**Excerpt provided**
○ ○ ○ ○ ○
Storage Problems of Feedstuffs

1. INTRODUCTION
2. INSECTS
3. MICRO-ORGANISMS
4. DETERIORATIVE CHANGES IN STORED FEEDSTUFFS
5. STORING FEEDSTUFFS
6. REFERENCES

K. W. Chow
Food and Agriculture Organization
Rome, Italy

1. INTRODUCTION

Losses occurring in feedstuffs during storage fall under four major categories:

(a) weight loss,
(b) quality loss,
(c) health risk, and
(d) economic loss.

These losses arise from the foraging activities of insects, micro-organisms and animals; improper handling; and, physical and chemical changes, all of which are interrelated. Storage loss in a feed mill is primarily due to material eaten or destroyed by insect and animal pests and fungi. When serious infestation by these pests occurs there is extensive weight loss accompanied by damage to quality. Intense insect activity often results in mould growth which not only completes the destruction of the feedstuffs but also poses serious health risks to animals or fish feeding on rations containing damaged feed ingredients.
○ ○ ○ ○ ○
**Source data**
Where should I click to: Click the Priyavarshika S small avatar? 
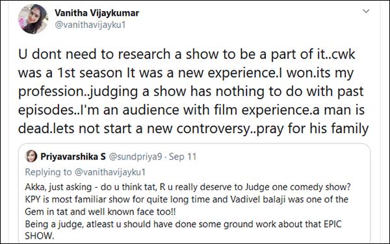coord(31,156)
○ ○ ○ ○ ○
Answer these questions from the text on storage problems of feedstuffs above:
(a) Which organization is listed with the author's name?
(b) What are the four major categories of losses in stored feedstuffs?
(c) What does intense insect activity often result in?

(a) The Food and Agriculture Organization in Rome, Italy.
(b) Weight loss, quality loss, health risk, and economic loss.
(c) Mould growth.